The topic ‘distillation’ is taught in chemistry classes at different levels. Objectives and competencies differ between the lower secondary level (ages 10–15) and the upper secondary level (ages 16–19). Usually, distillation is introduced in the context of substance properties and separation methods as an example of chemical separation processes in the beginning lessons of chemistry education (e.g., Department for Education, 2013; Lower Saxony Ministry of Education, 2007; Stratilová Urválková et al., 2019). Students at grades 5–6 (ages 10–11) should be able to use and explain the distillation process (e.g., Lower Saxony Ministry of Education, 2015). In doing so, they should acquire competencies for the basic concept “substance versus particles”. Looking at school books for grades 5–10 (lower secondary level) in the German context (e.g., Becker & Obendrauf, 2006; Haider et al., 2018), we can see that this is implemented by performing simple procedures for separating liquid-liquid (e.g., ethanol-water) or liquid-solid (e.g., water-salt) substance mixtures. Ethanol-water- and water-salt-mixtures are typical examples used at lower secondary level. The conceptual explanation refers to a specific substance property: the different boiling temperatures of the substances (e.g., Haider et al., 2018; Nichols, n.d.).

Our research findings and experiences (Koliander et al., 2023; Plotz et al., 2022) show that the topic of ‘distilling’ and the subject-specific explanations of it are at risk of being taught incorrectly, because of the complexity of the topic, the inadequate representation in school books and the insufficient research on students’ conceptions in this field. We will have a deeper look at these aspects in this article.

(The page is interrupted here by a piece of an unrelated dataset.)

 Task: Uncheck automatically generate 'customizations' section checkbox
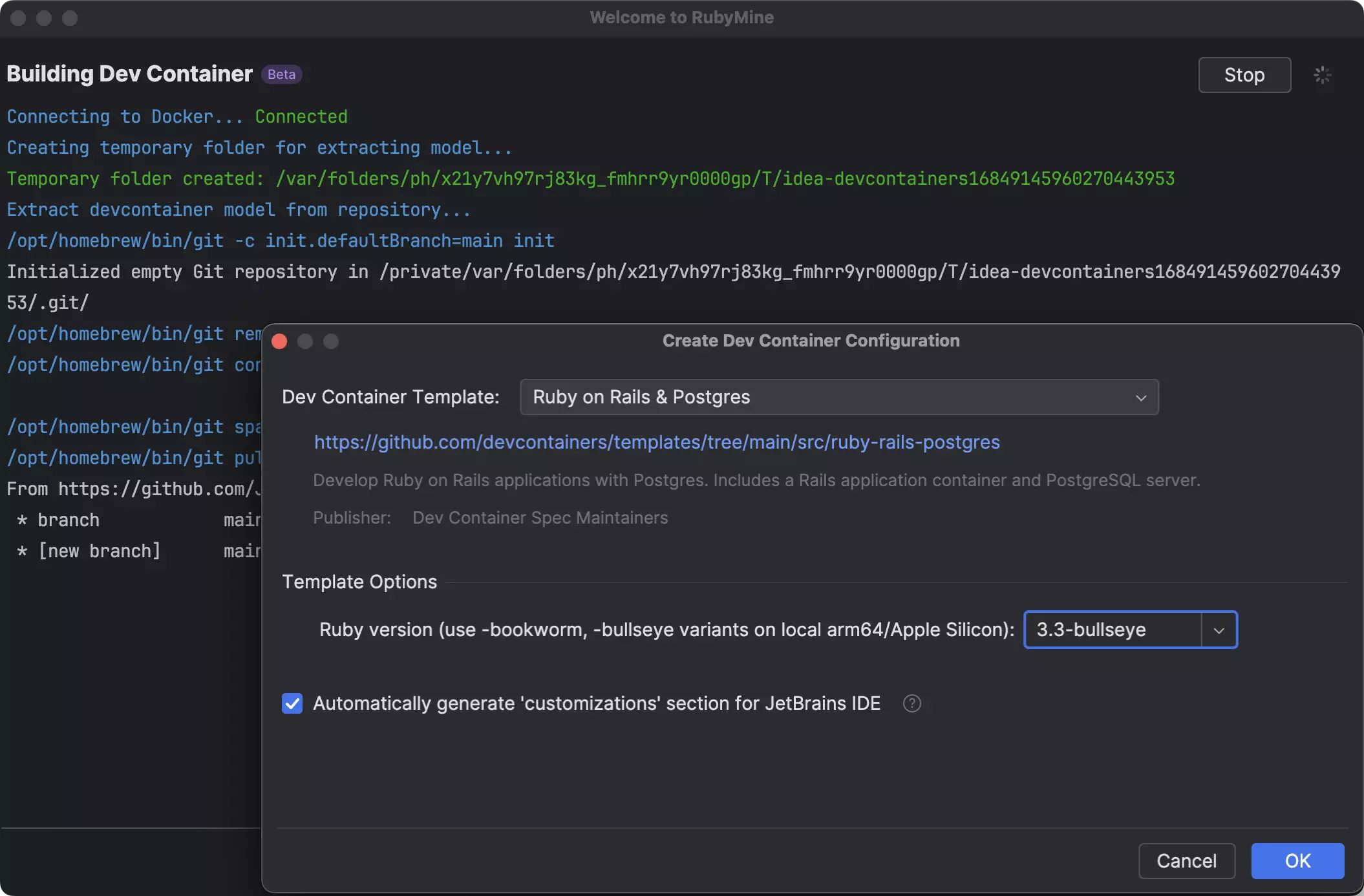[x=292, y=703]
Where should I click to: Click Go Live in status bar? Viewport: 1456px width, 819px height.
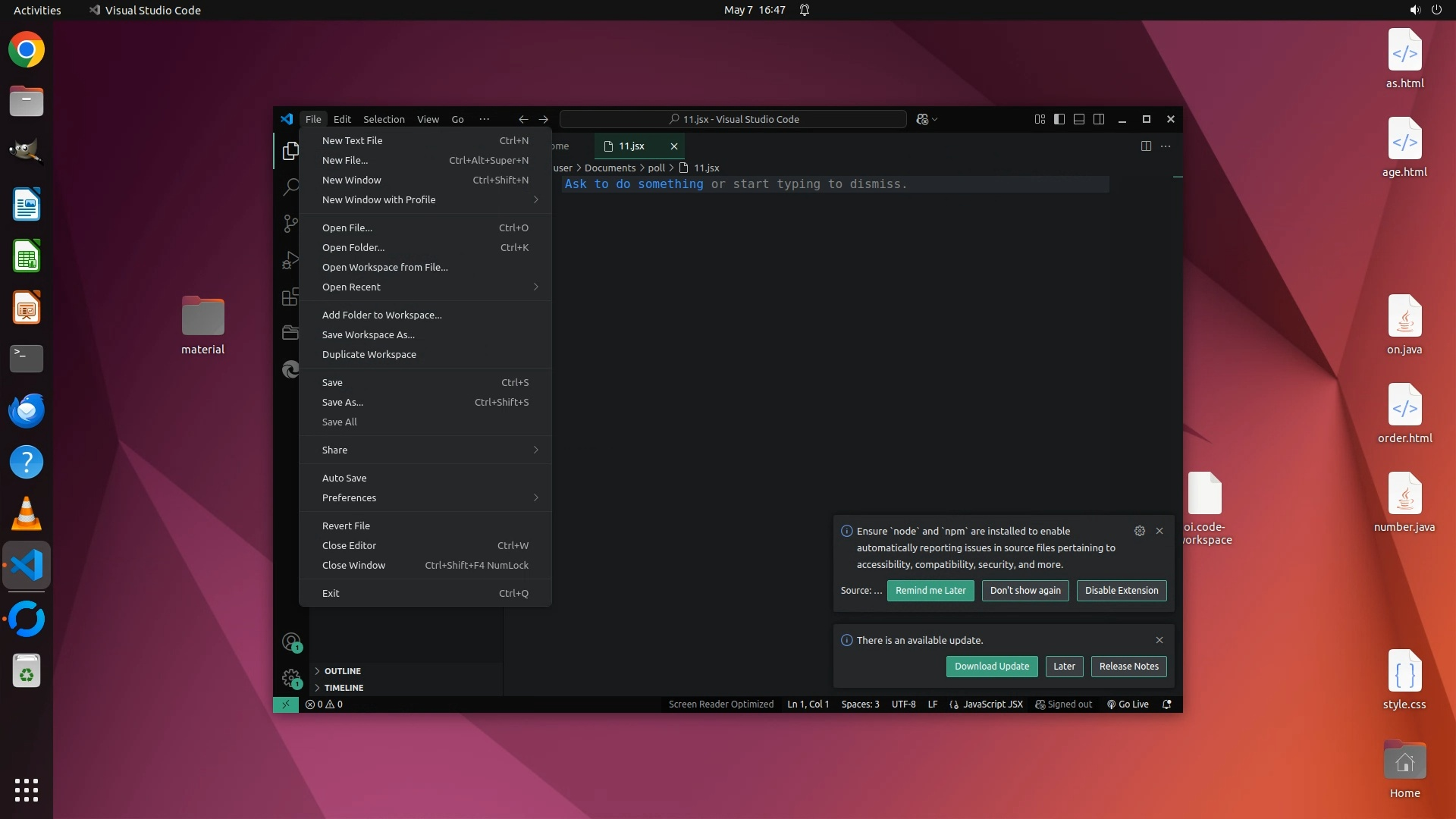tap(1128, 704)
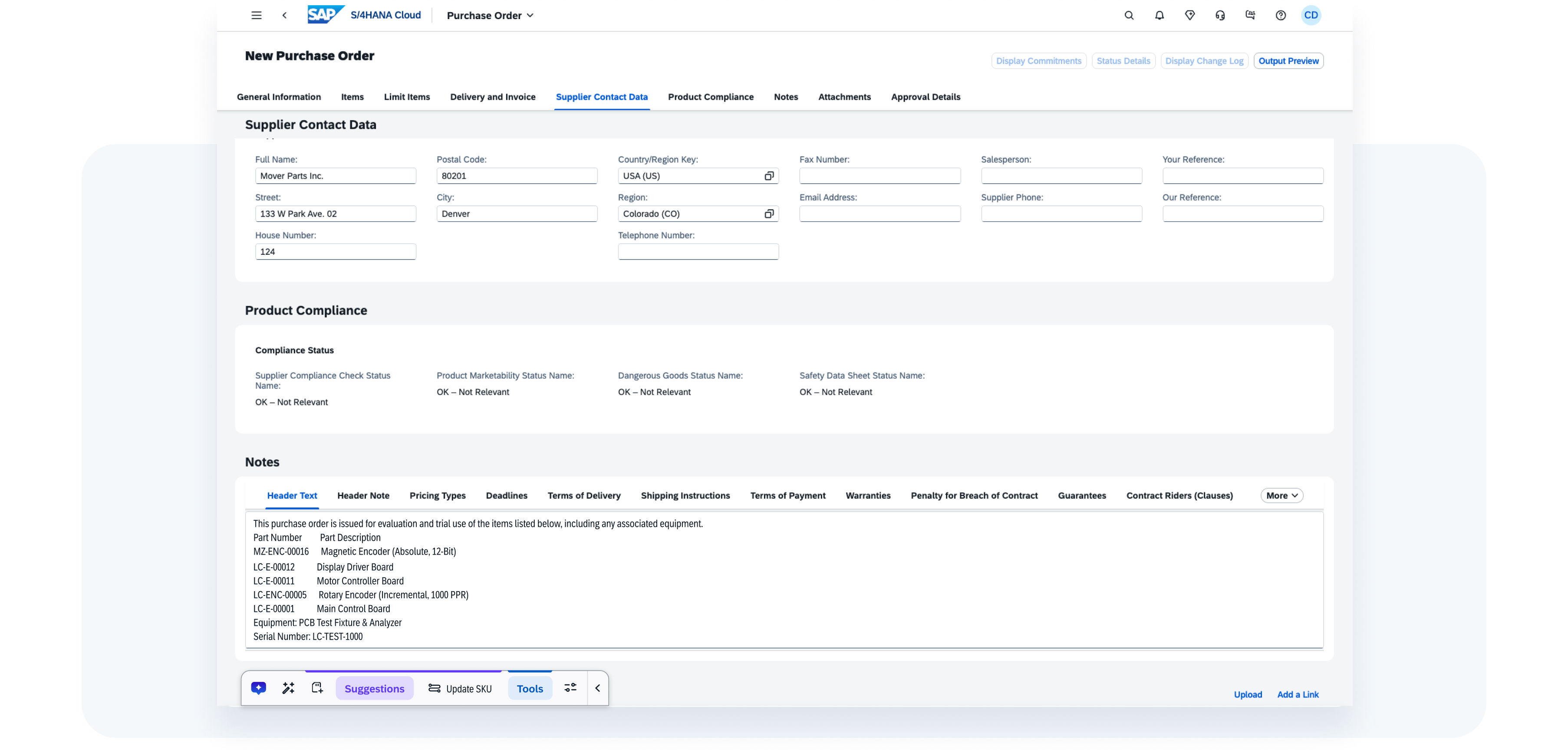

According to the model of educational reconstruction (Figure 1), the scientists’ perspectives and the students’ conceptions are necessary for an appropriate structuring of the learning environment (Duit et al., 2012). Vice versa, teachers can only appropriately use learning environments, as presented in school books and other (digital) learning materials, if they have fully understood the subject complexity and can respond to the students’ conceptions accordingly or are prepared for them. In the model of educational reconstruction, this is represented by the arrows pointing in downward directions (Figure 1) Thus, we analyzed existing learning environments and how they make use of the scientists’ and students’ perspectives. A next step would be to design and evaluate an intervention, i.e., a learning environment that allows for the appropriate use of these perspectives (arrows pointing in upward direction, Figure 1).

Figure 1: 
Model of educational reconstruction (adapted from Duit et al., 2012, p. 21; translated from Hüfner, 2020, p. 38).
Figure 1:

Model of educational reconstruction (adapted from Duit et al., 2012, p. 21; translated from Hüfner, 2020, p. 38).

Using the model of educational reconstruction, in this article, we will first elaborate the scientists’ perspectives as it can be found in chemistry textbooks. Secondly, we will present perspectives students have about distilling, i.e., their conceptions. In doing so, we will also draw on the results of our own case study (Koliander et al., 2023; Plotz et al., 2022). Thirdly, we will look at stumbling blocks in the educational reconstruction of distillation and present an analysis of German speaking school books comparing the results with the scientists’ perspectives. Finally, implications for teaching the topic ‘distillation’ will be derived to support chemistry teachers at universities and at schools in teaching the topic. Throughout the article, we will use the example of an ethanol-water mixture.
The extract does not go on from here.